Top of Material supplied

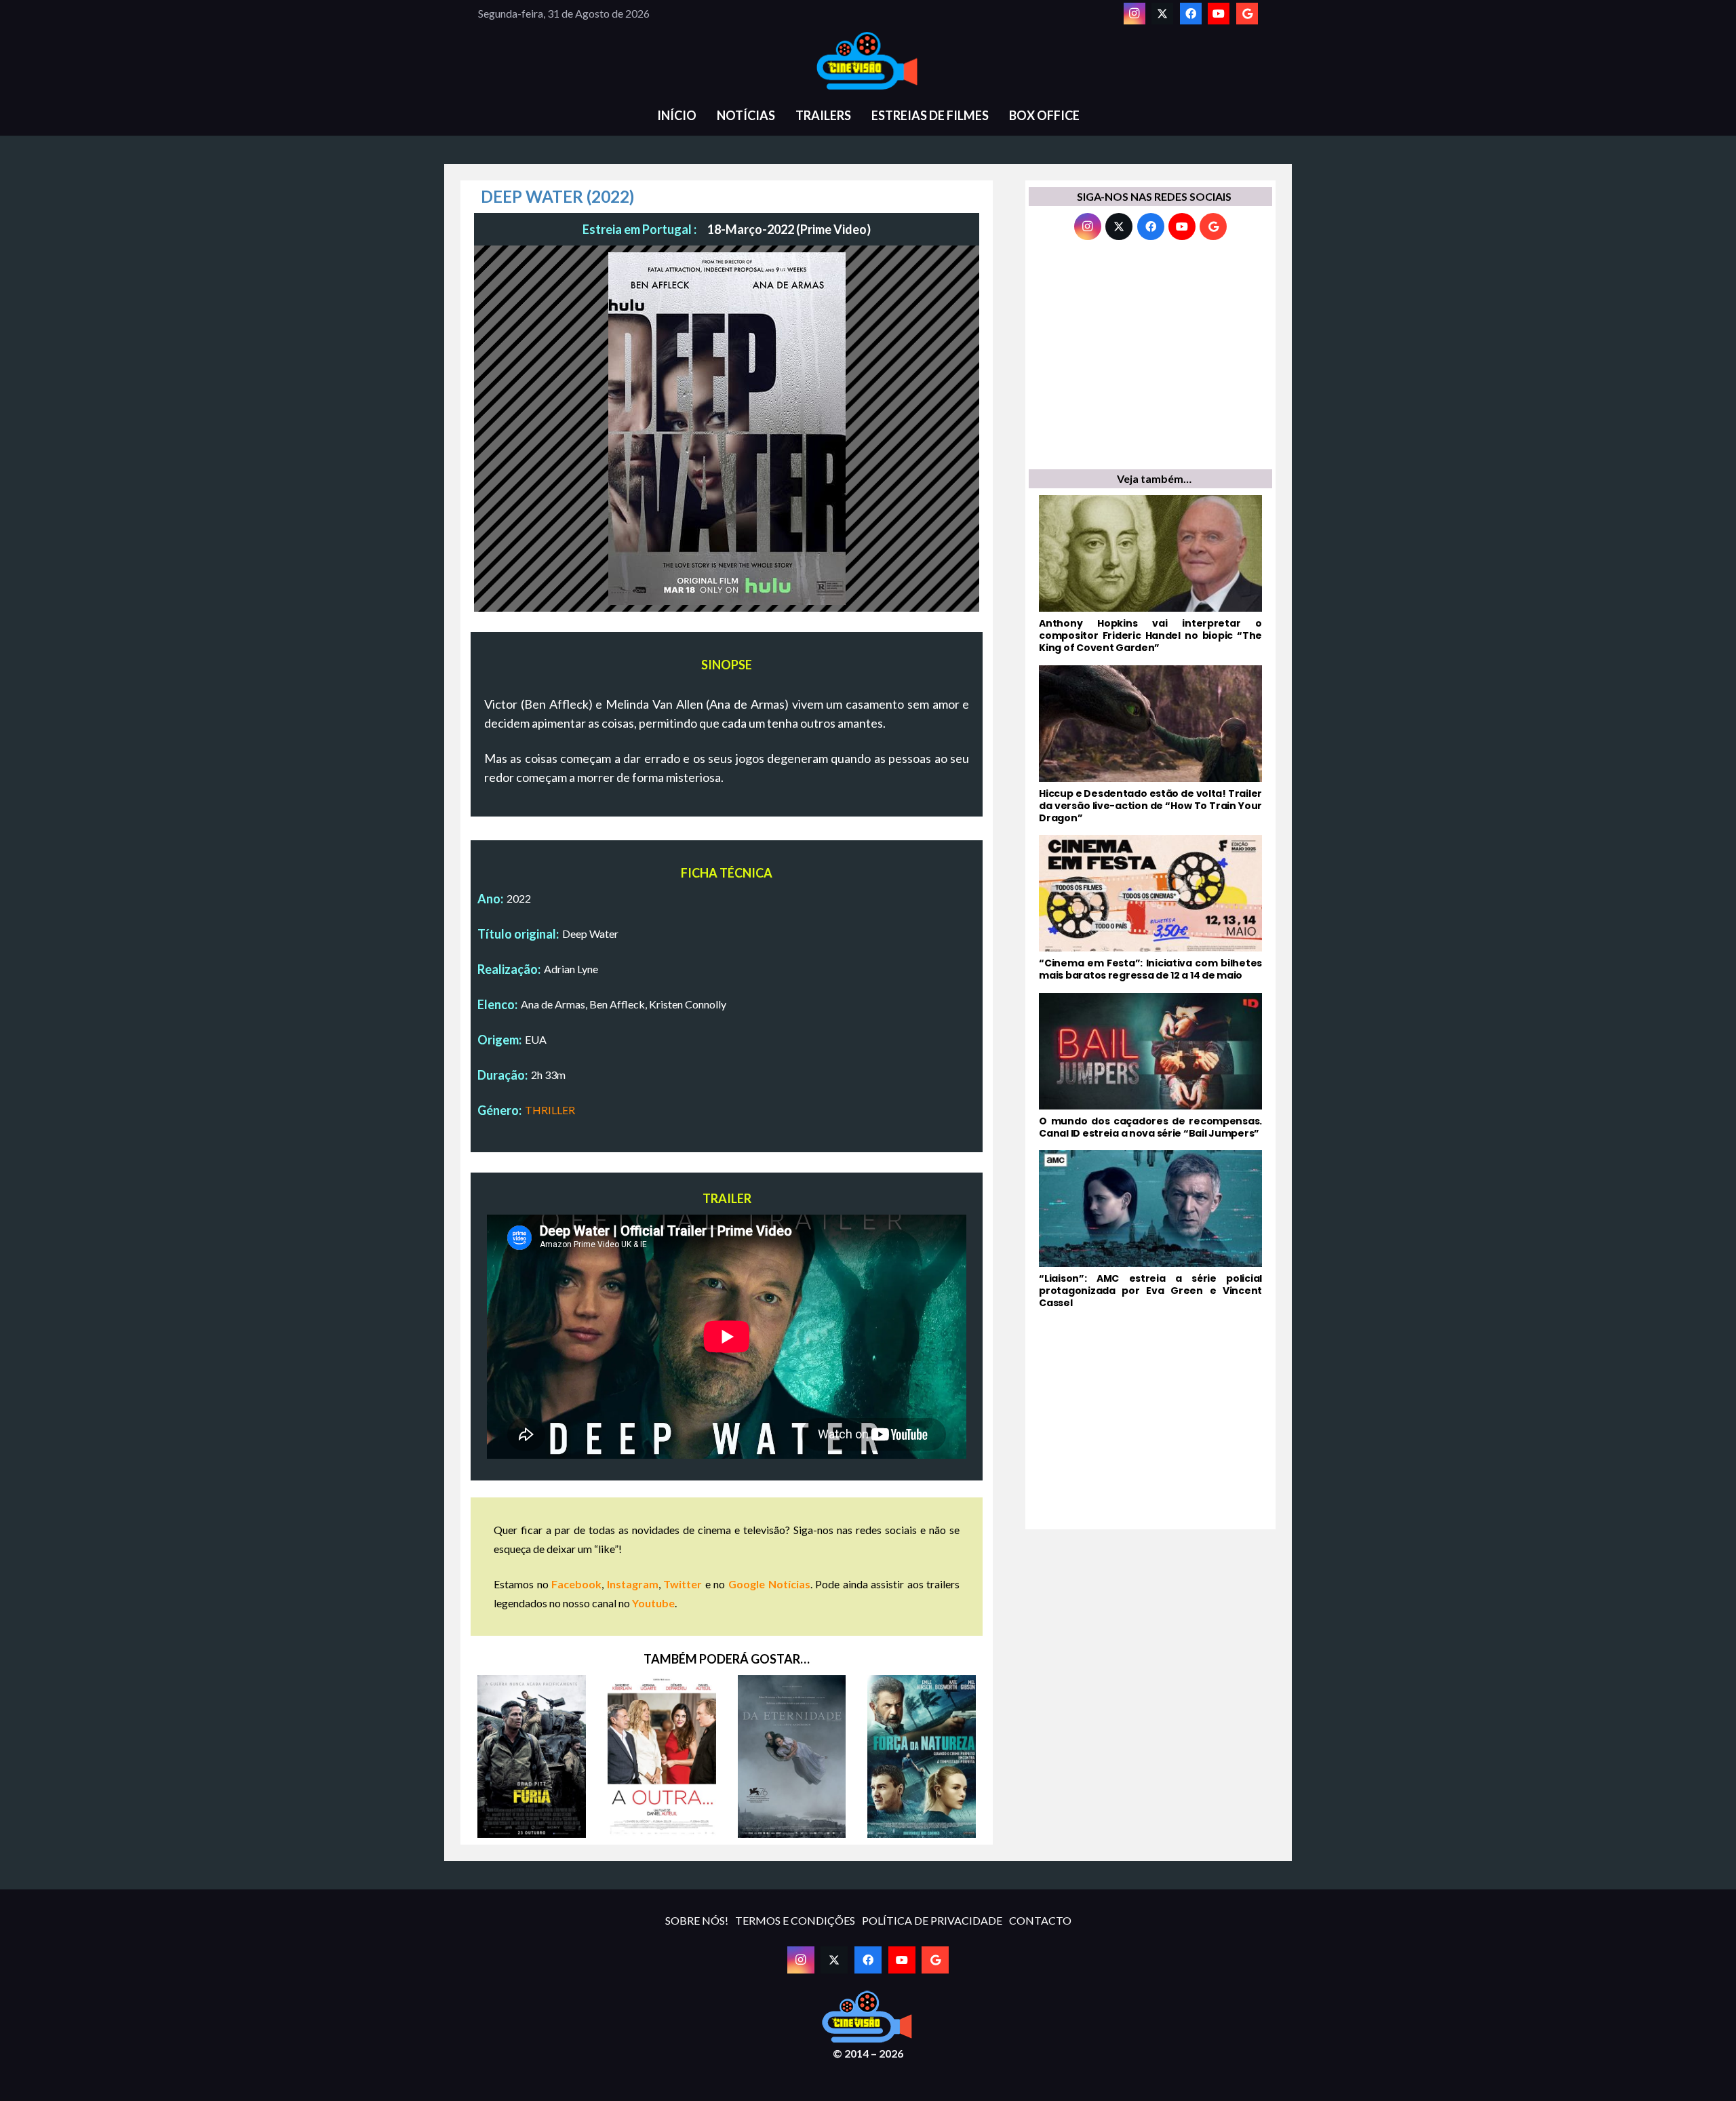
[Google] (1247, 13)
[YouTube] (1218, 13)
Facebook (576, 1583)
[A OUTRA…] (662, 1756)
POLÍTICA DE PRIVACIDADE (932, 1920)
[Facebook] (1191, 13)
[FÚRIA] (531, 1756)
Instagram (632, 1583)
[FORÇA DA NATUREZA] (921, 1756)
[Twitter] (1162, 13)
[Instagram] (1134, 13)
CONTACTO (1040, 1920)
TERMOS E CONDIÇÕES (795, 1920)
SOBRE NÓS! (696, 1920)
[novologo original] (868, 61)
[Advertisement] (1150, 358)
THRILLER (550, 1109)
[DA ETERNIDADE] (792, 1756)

Bottom of Material supplied
Top of Material supplied

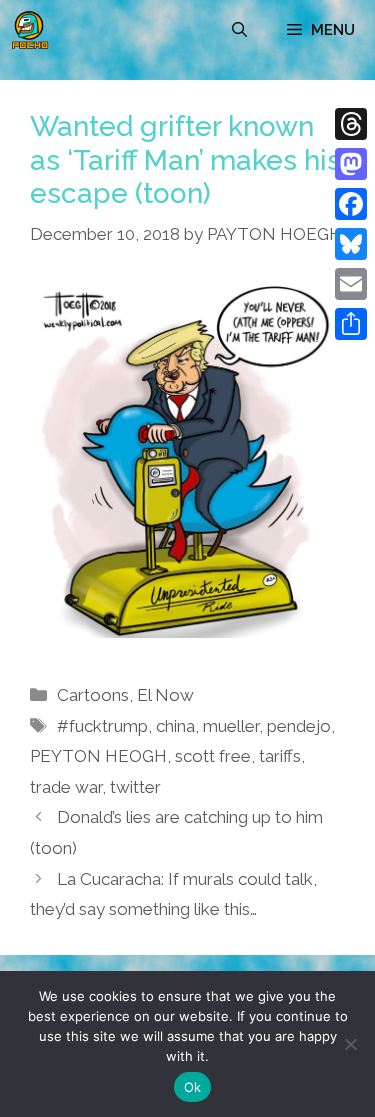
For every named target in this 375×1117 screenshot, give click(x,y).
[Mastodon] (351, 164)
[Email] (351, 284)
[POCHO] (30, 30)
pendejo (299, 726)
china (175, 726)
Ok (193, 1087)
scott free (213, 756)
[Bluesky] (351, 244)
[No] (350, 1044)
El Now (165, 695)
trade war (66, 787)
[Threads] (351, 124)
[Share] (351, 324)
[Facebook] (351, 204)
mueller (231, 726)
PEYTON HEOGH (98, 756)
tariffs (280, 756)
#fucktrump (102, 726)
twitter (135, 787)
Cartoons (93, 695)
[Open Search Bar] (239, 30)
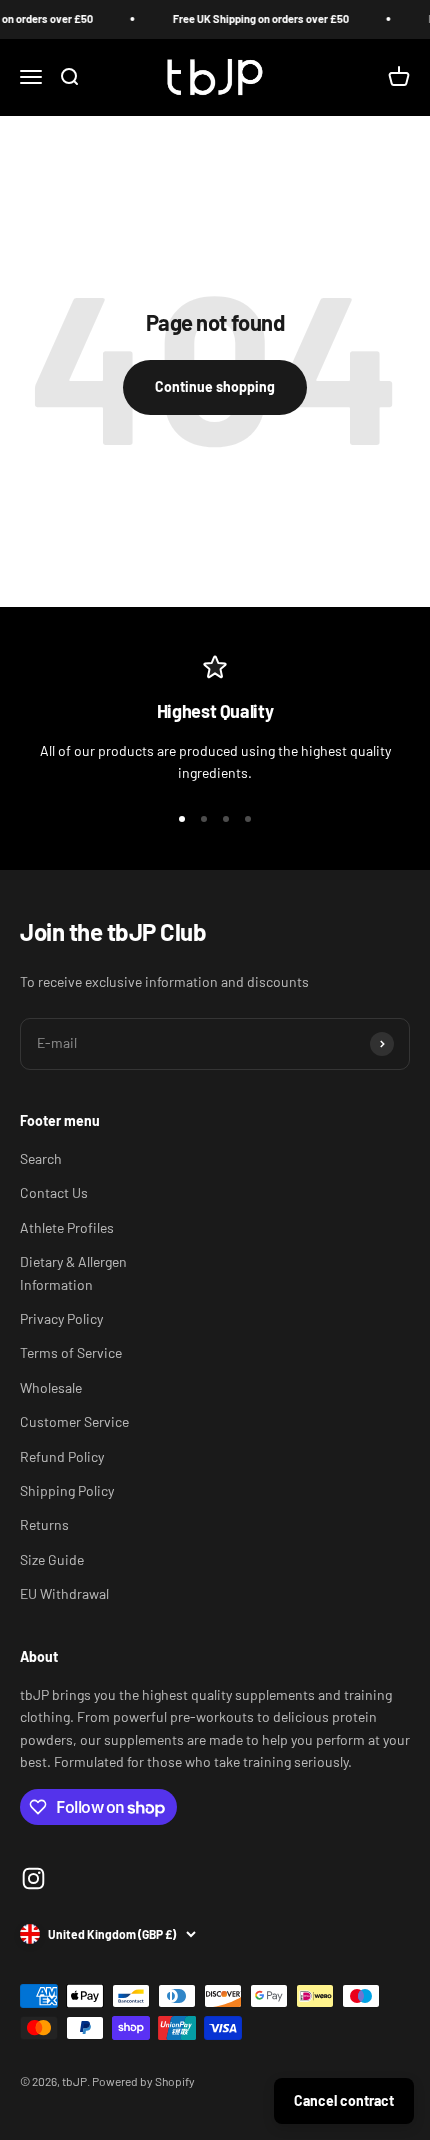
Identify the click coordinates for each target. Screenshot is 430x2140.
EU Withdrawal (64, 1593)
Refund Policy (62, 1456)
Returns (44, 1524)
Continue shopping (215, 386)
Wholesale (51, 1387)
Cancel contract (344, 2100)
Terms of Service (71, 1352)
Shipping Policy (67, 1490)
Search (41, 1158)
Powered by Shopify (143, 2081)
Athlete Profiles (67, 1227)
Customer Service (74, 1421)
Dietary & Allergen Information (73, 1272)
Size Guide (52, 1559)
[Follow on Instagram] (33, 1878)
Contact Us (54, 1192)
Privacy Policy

Bottom of Material supplied

## Task prompt
Figure out the number of lines above in which the string "Instagram" appears. Only the number should be given.

## Response to this exercise
3